- _TEXTE SOURCE_

▼

Le monde du jazz est sans doute globalement moins touché par ce phénomène que celui de la chanson ou de la pop. En effet la moyenne d’âge assez élevée du public jazz fait que les bobos y sont moins nombreux qu’ailleurs. De plus, les jazzmen/women ne cherchent pas toujours à ratisser large ni à toucher le public adulescent. Mais les jeunes musicien(ne)s relèvent de plus en plus de la boboïtude. La pochette du premier disque d’Anne Paceo était à ce niveau un exemple frappant.
 
Les bobos ne semblent cependant pas avoir un grand avenir dans le domaine du jazz où le poids d’un riche passé maintient des valeurs durables. La plupart des jeunes musiciens sont ainsi marqués par des aînés tels que Fats Waller, Charlie Parker, Charles Mingus ou John Coltrane et ne cherchent pas à se vendre sous une étiquette superficielle et flashy.

▲

- _EXTRAITS DES DONNÉES_
▼

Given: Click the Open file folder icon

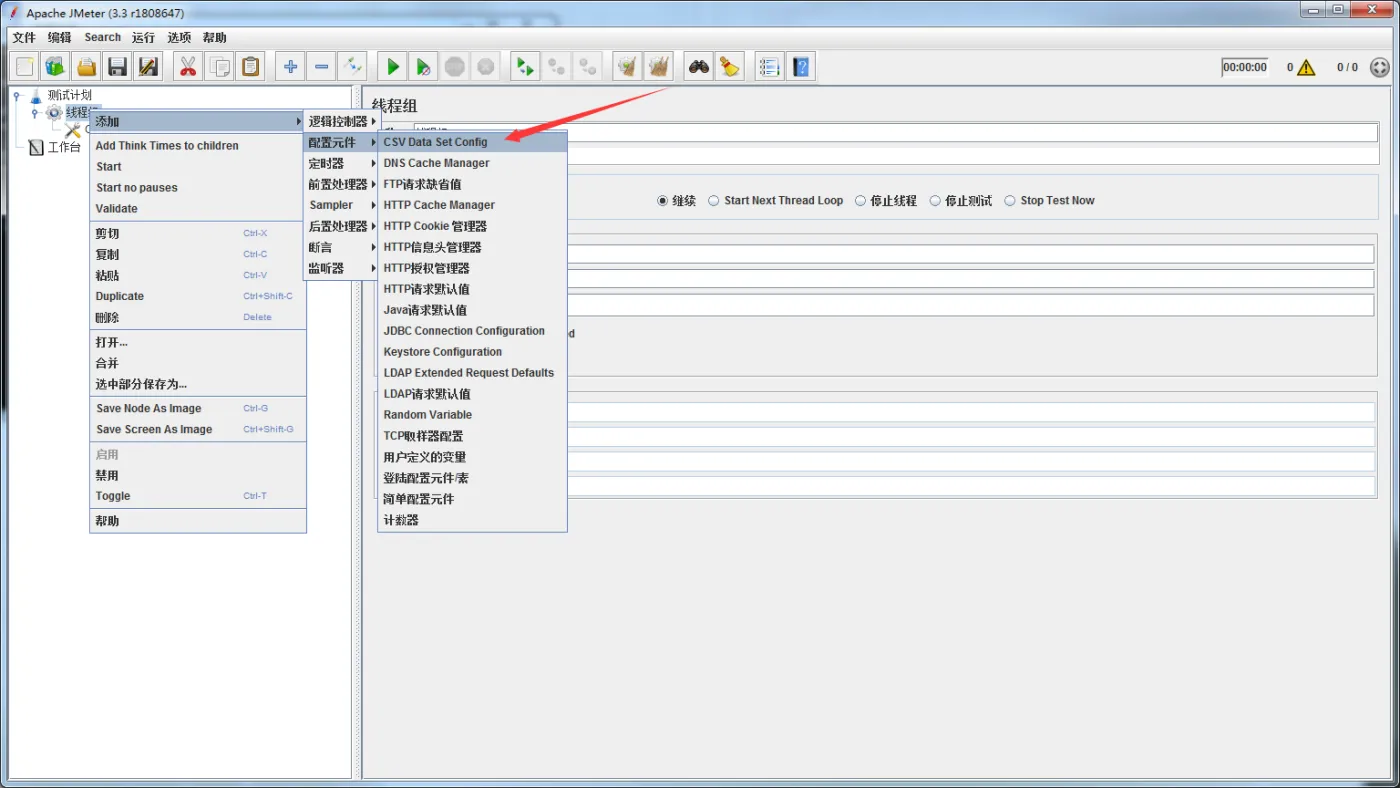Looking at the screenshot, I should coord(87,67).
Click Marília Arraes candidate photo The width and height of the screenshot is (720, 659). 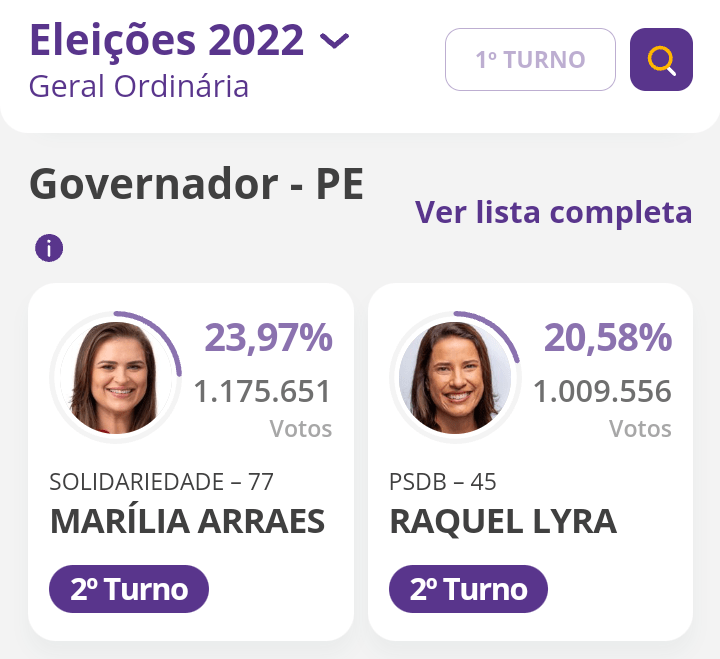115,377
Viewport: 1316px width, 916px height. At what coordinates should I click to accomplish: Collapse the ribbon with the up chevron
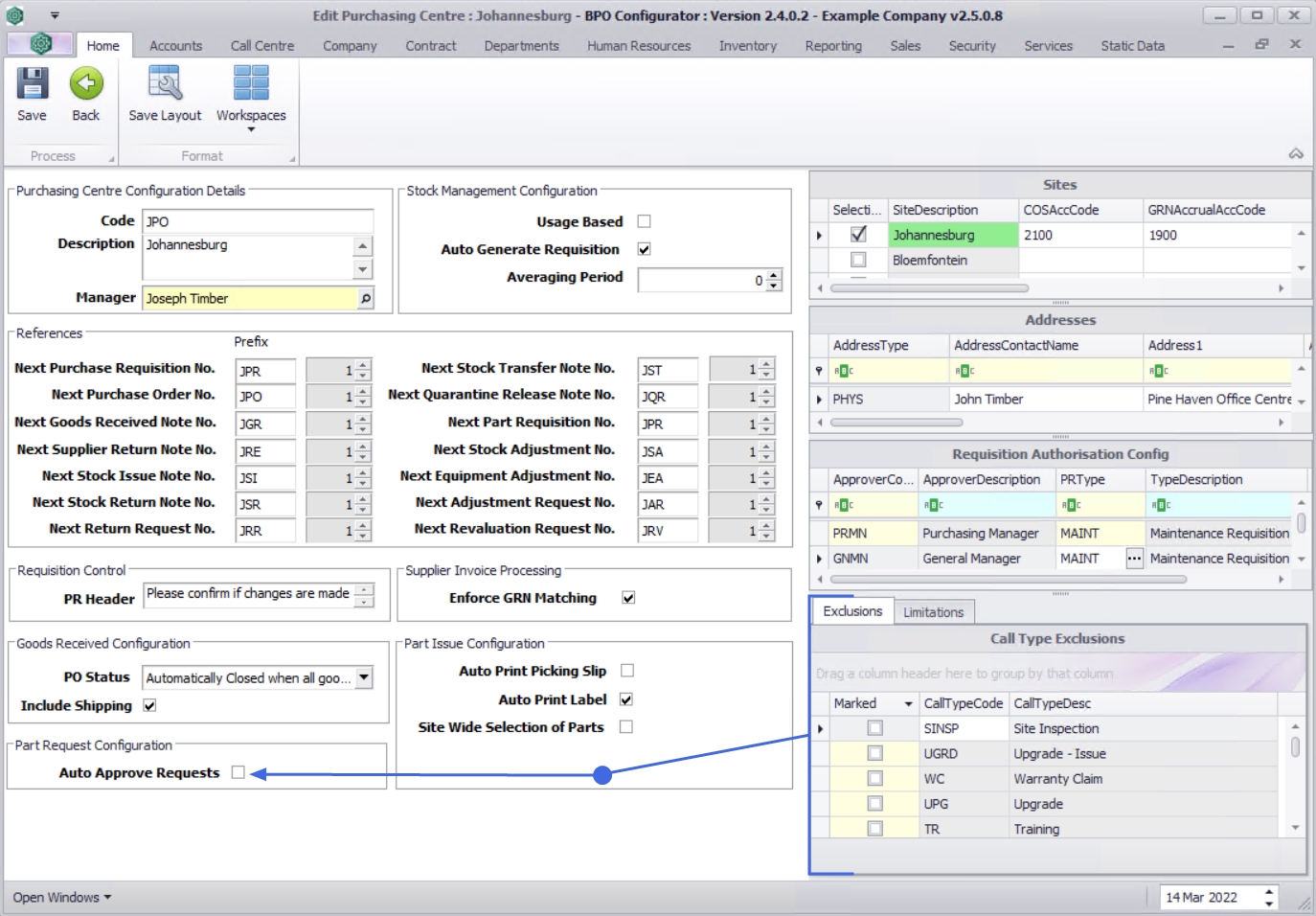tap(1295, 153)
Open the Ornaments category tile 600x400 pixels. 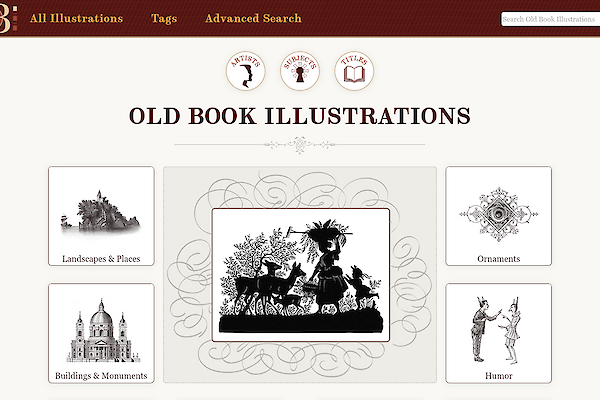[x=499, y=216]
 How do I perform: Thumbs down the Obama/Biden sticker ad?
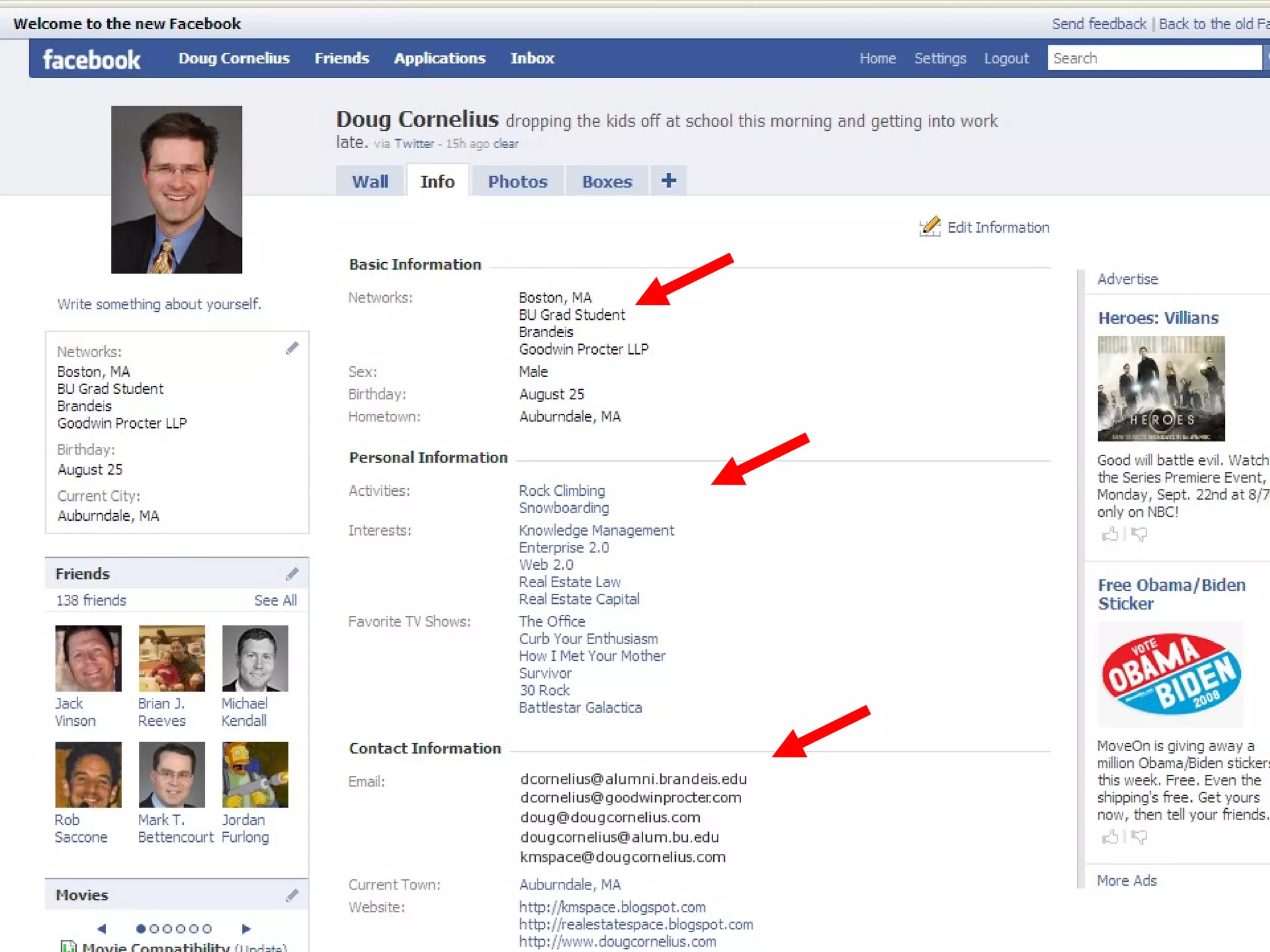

▲

- _TRAVAIL DEMANDÉ_
Réécrivez le passage du texte sur le jazz qui commence aux mots "Le monde du" et s'arrête après "superficielle et flashy.", en remplaçant "bobos" par "branchés".

- _CORRIGÉ_
Le monde du jazz est sans doute globalement moins touché par ce phénomène que celui de la chanson ou de la pop. En effet la moyenne d’âge assez élevée du public jazz fait que les branchés y sont moins nombreux qu’ailleurs. De plus, les jazzmen/women ne cherchent pas toujours à ratisser large ni à toucher le public adulescent. Mais les jeunes musicien(ne)s relèvent de plus en plus de la boboïtude. La pochette du premier disque d’Anne Paceo était à ce niveau un exemple frappant.
 
Les branchés ne semblent cependant pas avoir un grand avenir dans le domaine du jazz où le poids d’un riche passé maintient des valeurs durables. La plupart des jeunes musiciens sont ainsi marqués par des aînés tels que Fats Waller, Charlie Parker, Charles Mingus ou John Coltrane et ne cherchent pas à se vendre sous une étiquette superficielle et flashy.